### EXERCISE DIRECTIONS
Quote the lines below word for word, starting at the first line and ending at the line that contains "click(98, 709)", with both of those lines included. Leave the pictures out of your answer.

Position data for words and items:
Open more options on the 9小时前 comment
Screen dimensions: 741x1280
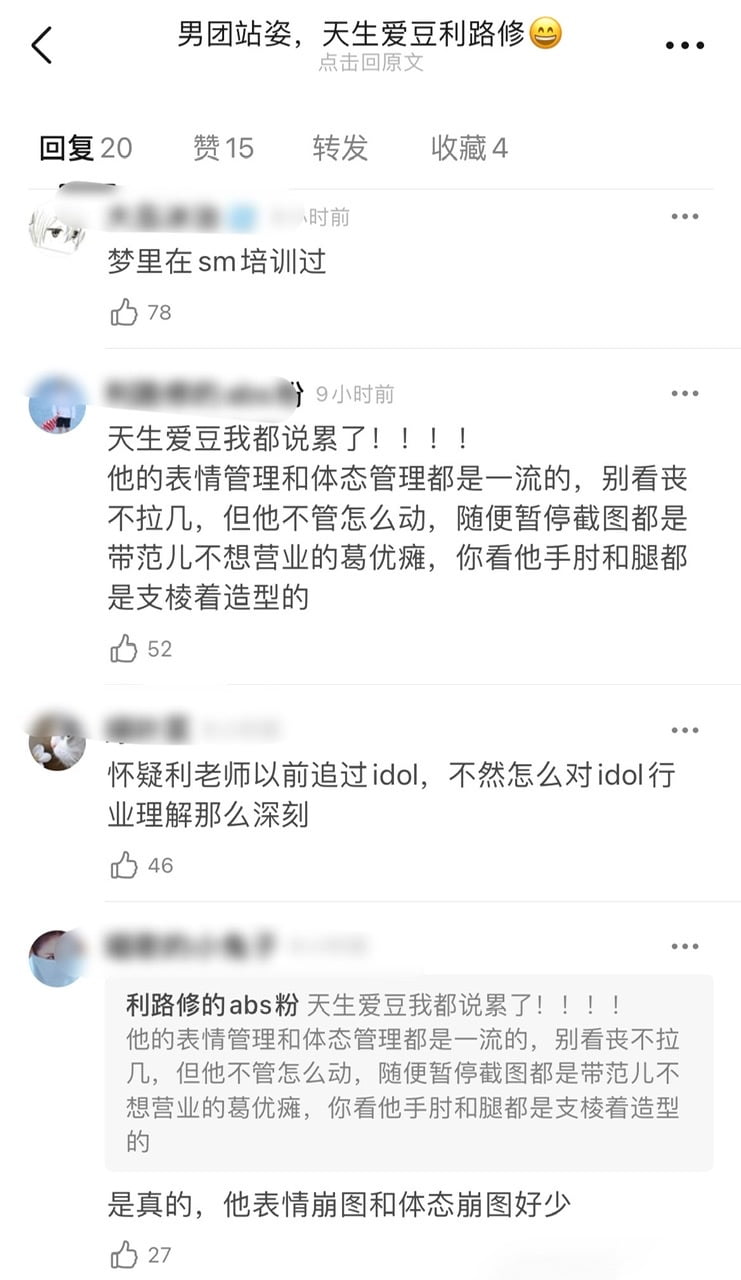coord(685,394)
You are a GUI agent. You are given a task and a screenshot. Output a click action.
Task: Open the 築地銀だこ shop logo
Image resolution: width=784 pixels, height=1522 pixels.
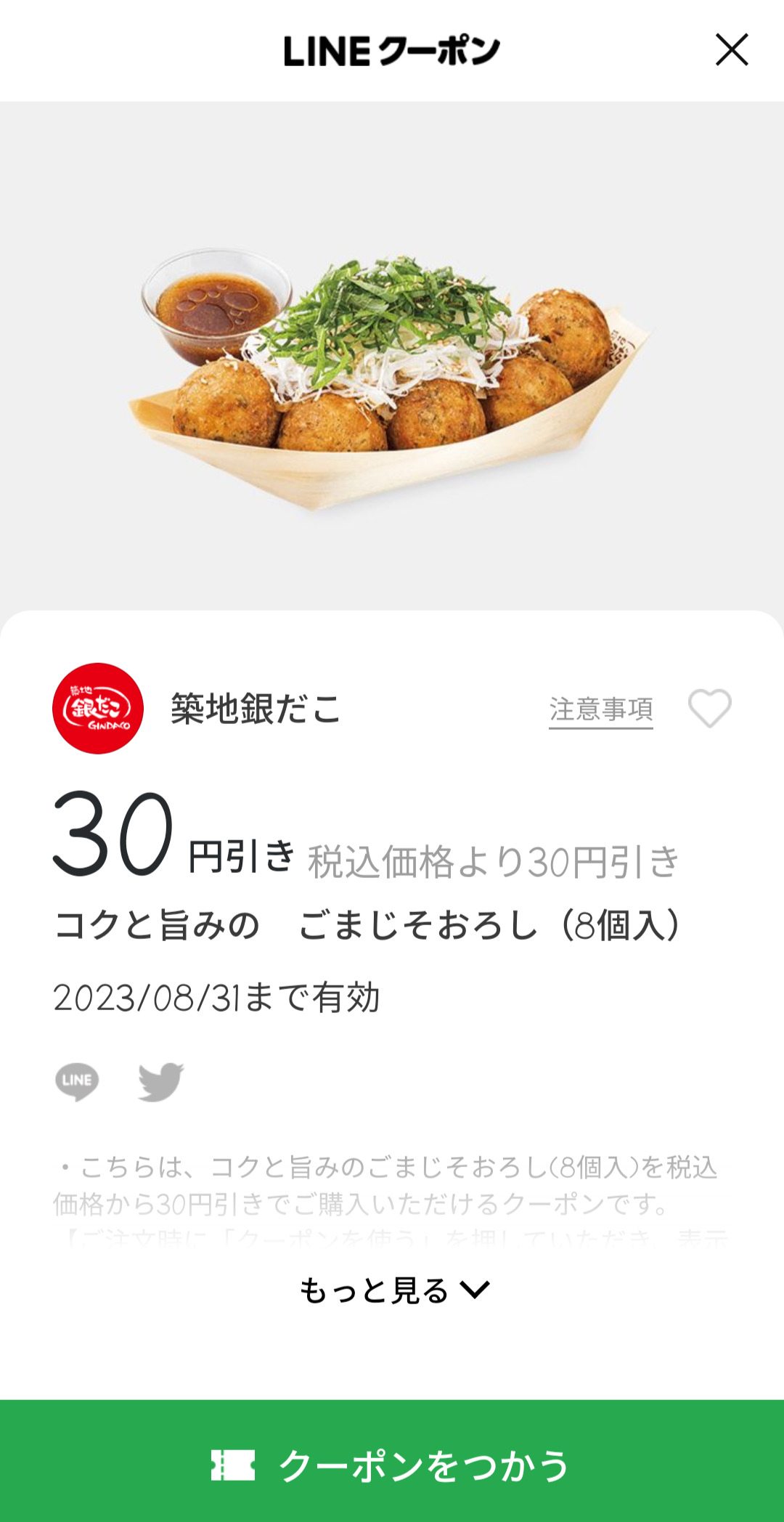click(98, 709)
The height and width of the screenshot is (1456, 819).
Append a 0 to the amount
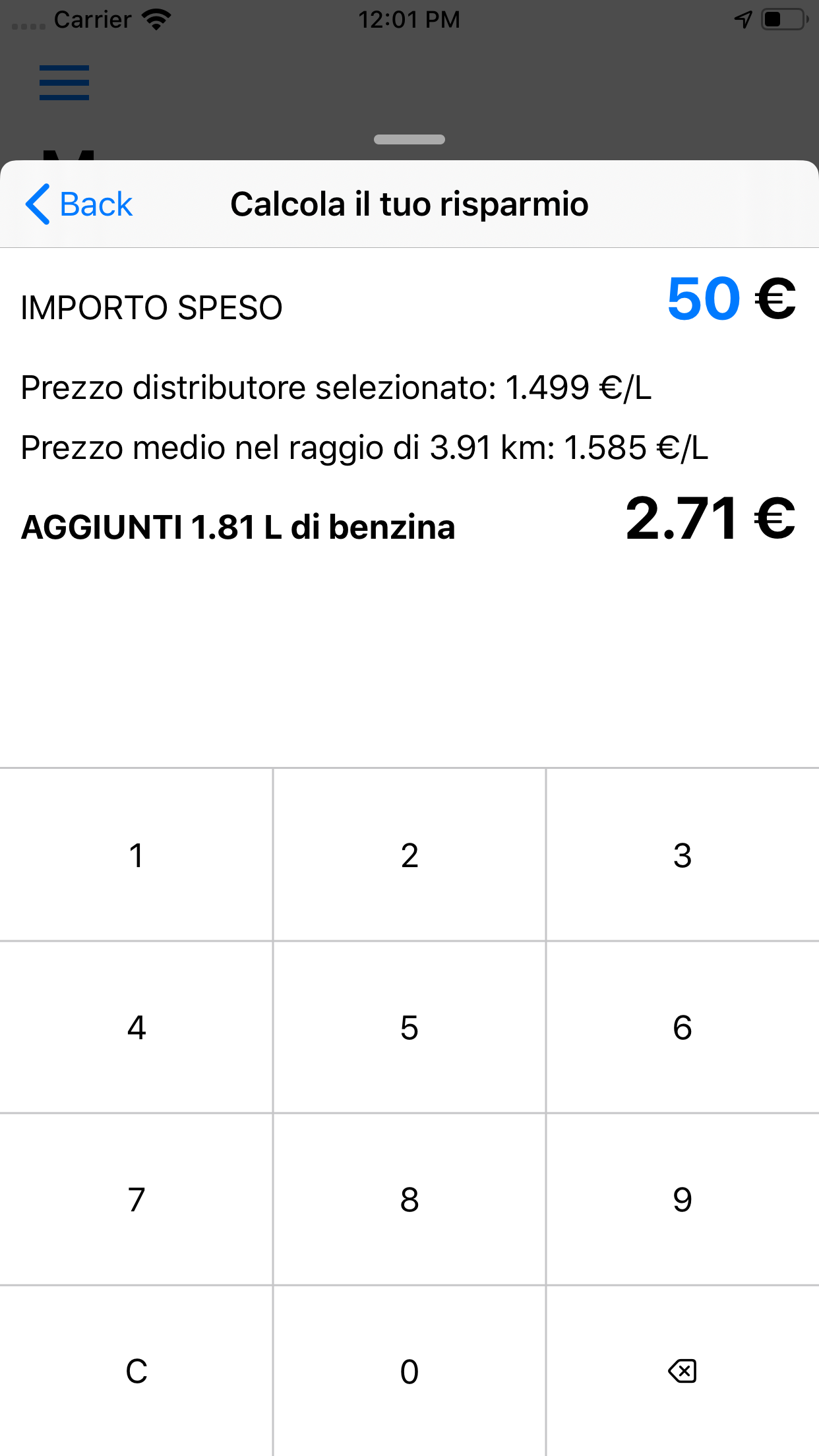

### REPLY
Open more options on the 9小时前 comment
Screen dimensions: 741x1280
coord(685,394)
You are a GUI agent. You are given a task and a screenshot. Output a click action.
Task: Open the 築地銀だこ shop logo
Image resolution: width=784 pixels, height=1522 pixels.
click(98, 709)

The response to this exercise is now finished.